Dönemin T.C. Lahey Büyükelçisi Selahattin Alpar ile deyim yerinde ise oldukça takıştık. O zamanlar Türkiye Gazetesi Avrupa baskılarında köşe yazıyordum. Bir-iki kez Türkiye’den heyet gelmiş ve biz davet edilmemiştik. Sebebini sorduğumda, “ Burası benim, evime kimi davet edip etmeyeceğime ben karar veririm” sözleri kalemimi azdırmaya yetmişti.
‘Kançılarya Tontonu, Kançılarya elçiye mülk değildir, Sen benim Büyükelçim değilsin’ başlıkları ile üç yazı yazdım, duyumlarıma göre küplere binmişti...

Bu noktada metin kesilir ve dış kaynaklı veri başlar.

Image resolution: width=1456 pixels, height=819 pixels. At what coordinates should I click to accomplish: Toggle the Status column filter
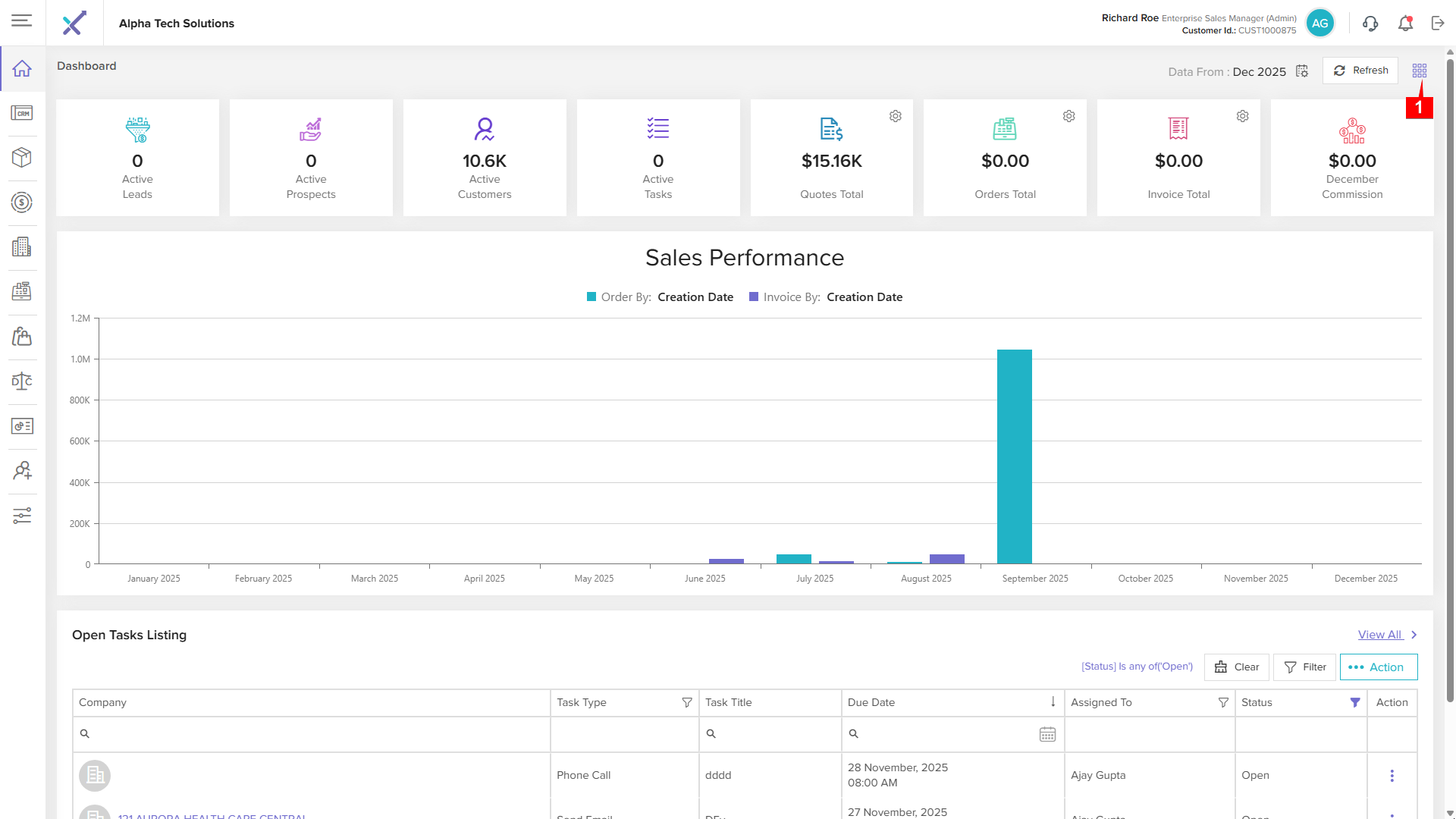click(x=1355, y=703)
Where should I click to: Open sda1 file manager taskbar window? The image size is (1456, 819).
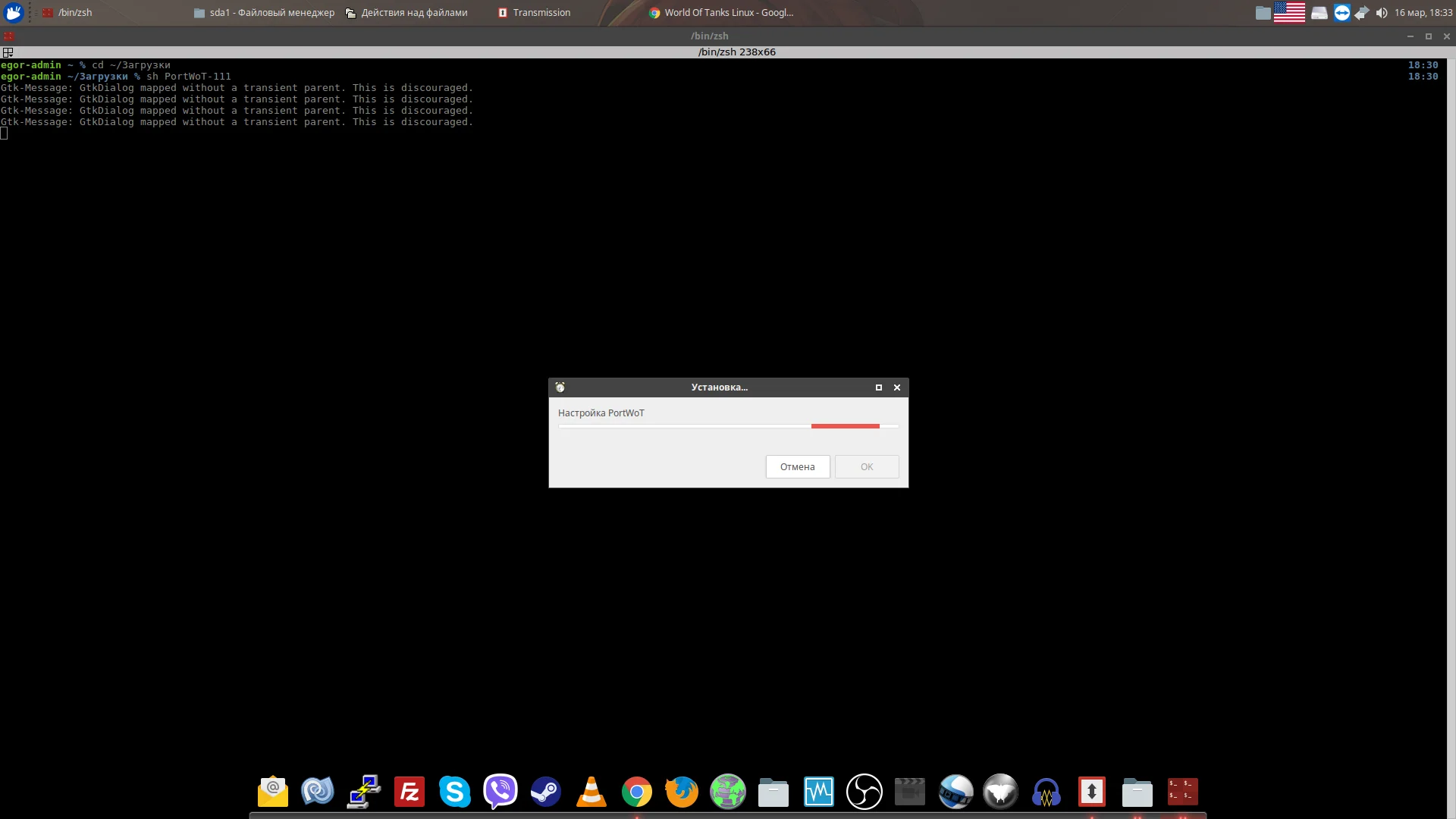point(264,12)
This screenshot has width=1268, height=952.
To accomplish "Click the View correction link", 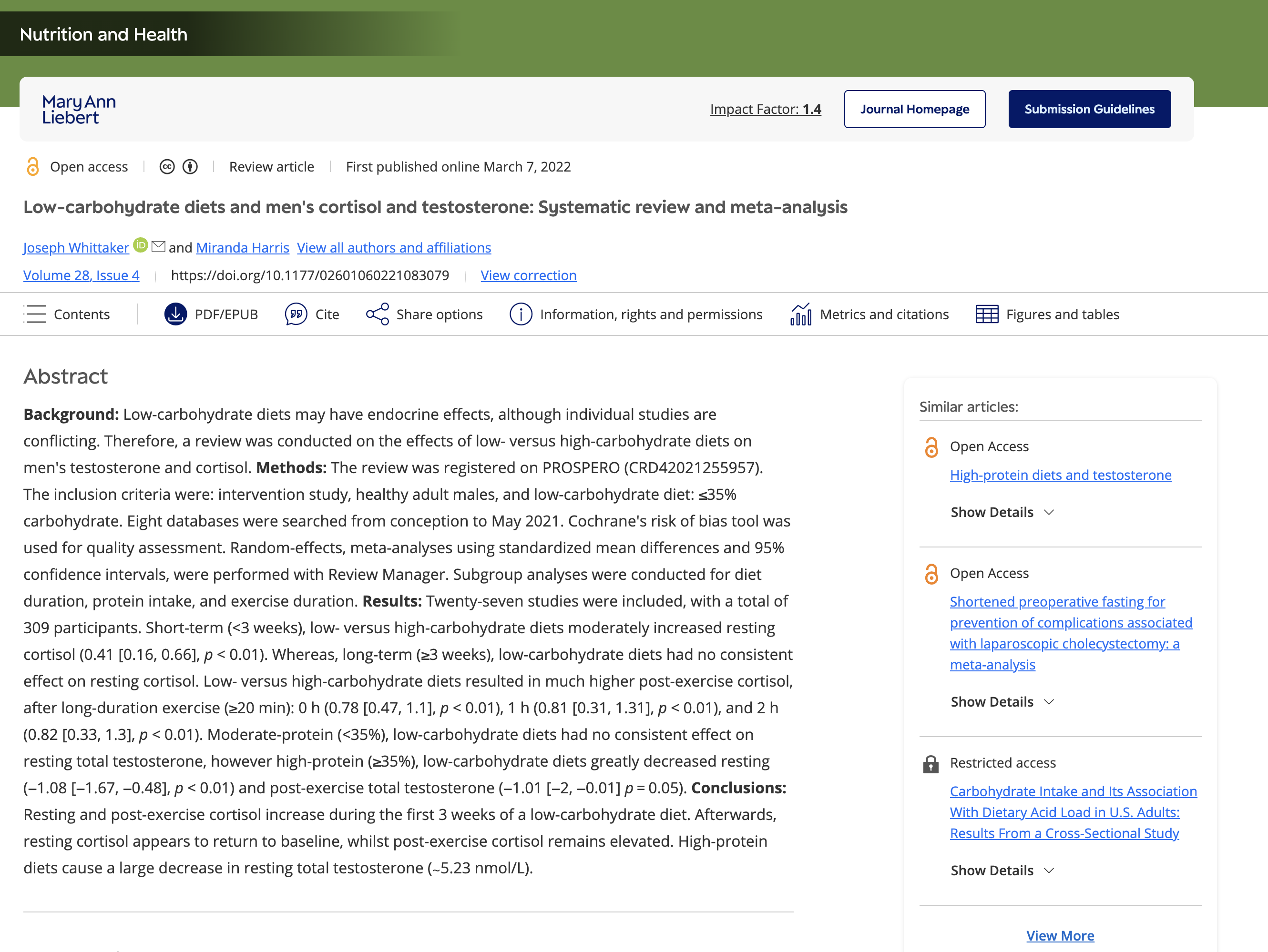I will pos(528,275).
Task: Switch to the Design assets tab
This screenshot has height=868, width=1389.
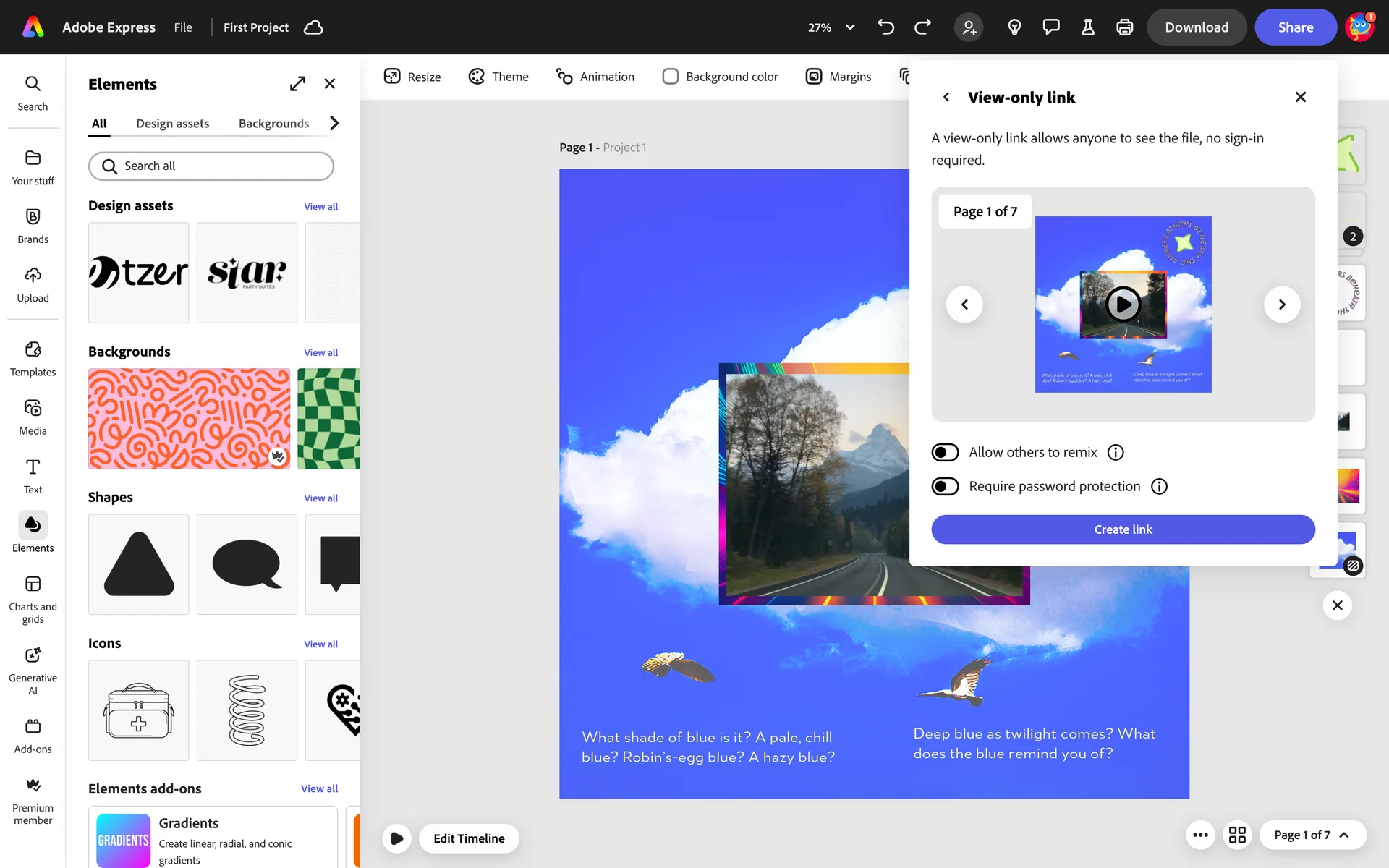Action: (x=172, y=124)
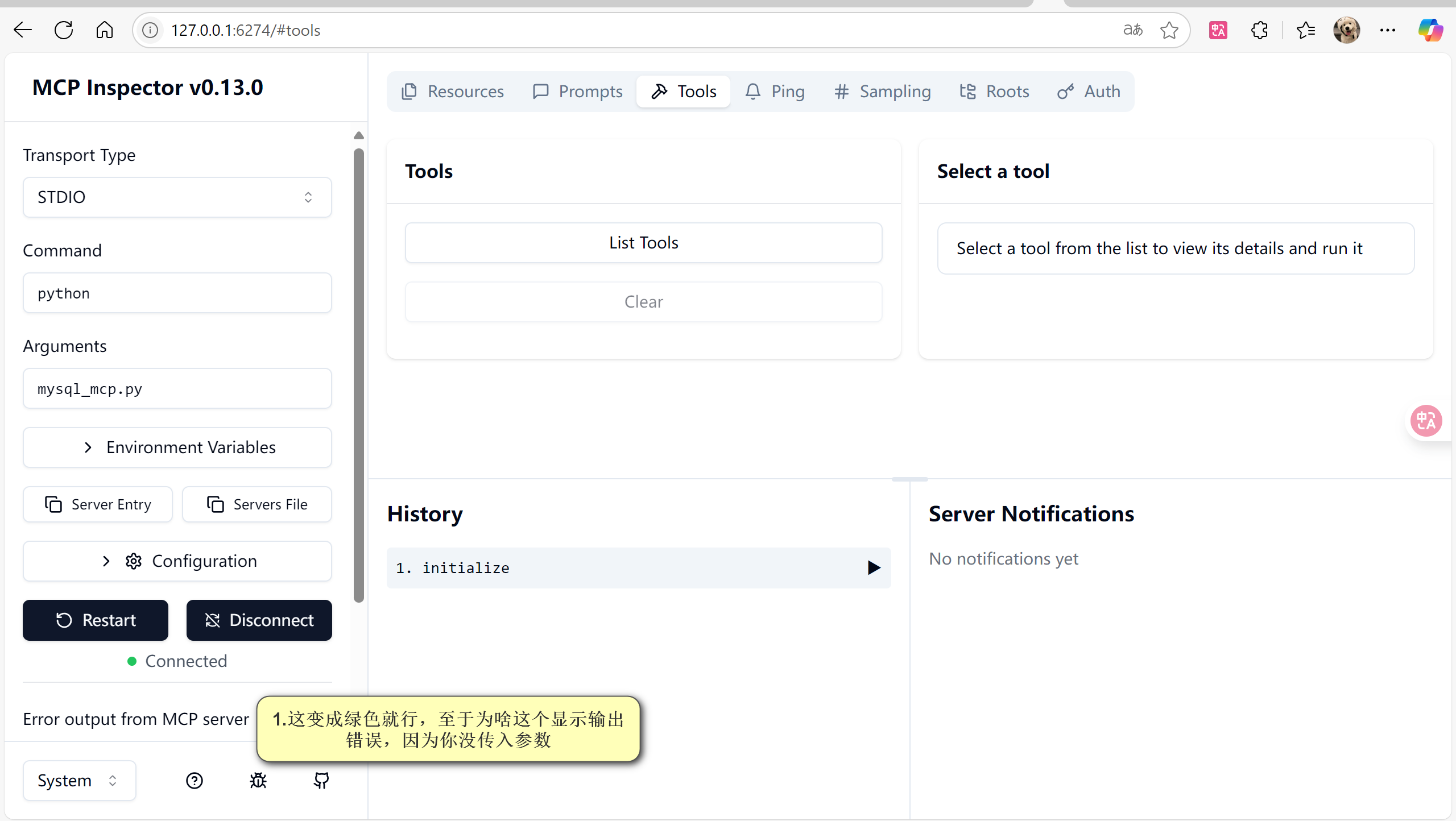Viewport: 1456px width, 821px height.
Task: Click the Disconnect button
Action: click(259, 620)
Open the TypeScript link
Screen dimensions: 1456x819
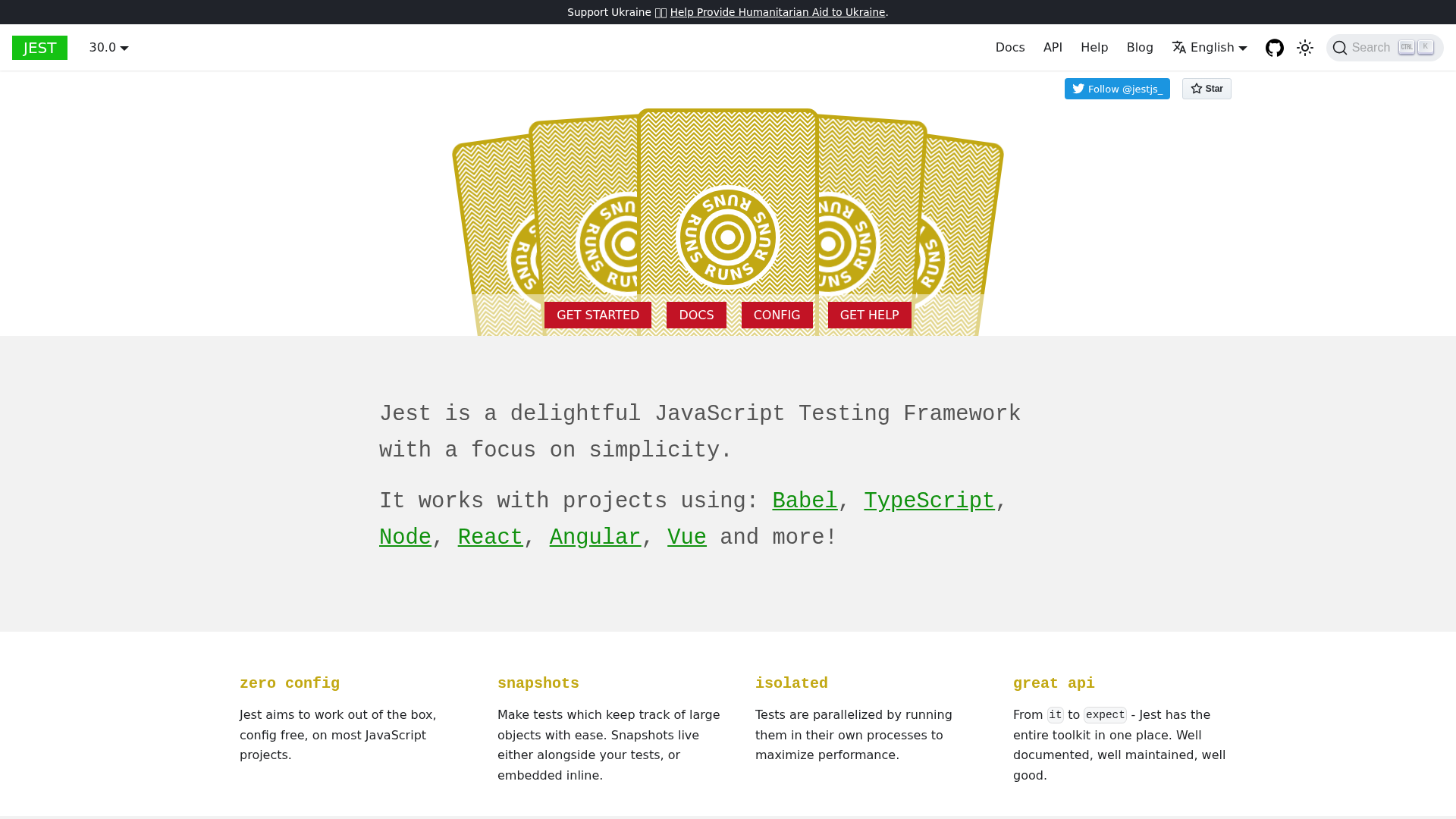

Baktı ki olacak gibi değil, bir gün huzura davet edildim ve gittim. Odasında bir saate yakın süre görüşmemizde şu an T.C. Nijerya Büyülelçimiz olan Hakan Çakıl da vardı.
Konuşmamız başlar başlamaz da gazetecilerin kullandığı türden ses kayıt cihazını çalıştırdı.
Başladı benim gazeteciliğimi, yazdığım gazeteyi küçümsemeye, elinin altında bir gazete vardı. Dedimki, elinizin altındaki gazetenin yazarı nasıl benim Cumhurbaşkanıma, ‘Sen benim Cumhurbaşkanım değilsin’ diyebiliyorsa; ben de size aynı hak ve özgürlükle ‘ Siz benim Büyükelçim değisiniz” diyorum ve yazdım, kollarını pergel gibi açtı, ellerini masaya koydu, ayağa kalmak istedi hırsından, ama göbeği mani oldu kalkamadı...
Derken makam telefonu çaldı, “ Tamam efendim, çağırdım geldi; şu an kendisi ile konuşuyoruz” dedi.
‘çağırdım geldi’ kelimelerinin ağzından çıkması ile birlikte telefondaki kişinin duyacağı bir şekilde, en yüksek perdeden, ‘Hayır davet ettiniz, çağırsanız gelmezdim. Lütfen kelimeleri düzgün seçelim sayın büyükelçi” dedim.
Telefondaki kimdi bilmiyorum, ama telefonu kapattıktan sonra bana karşı konuşmasındaki sert tutum gitti, daha munis, daha babacan bir havaya büründü.
Ardından UETD Hollanda Başkanı olan Veyis Güngör ile telefonlaştı. Telefon konuşmaları bitince bana dönerek; “ Valla Yavuz bey, senin yazılarından sonra burda bir çok insan beni aradı, ‘ Efendim isterseniz bu haddini bilmeze biz haddini bildirelim’, dediler” dedi...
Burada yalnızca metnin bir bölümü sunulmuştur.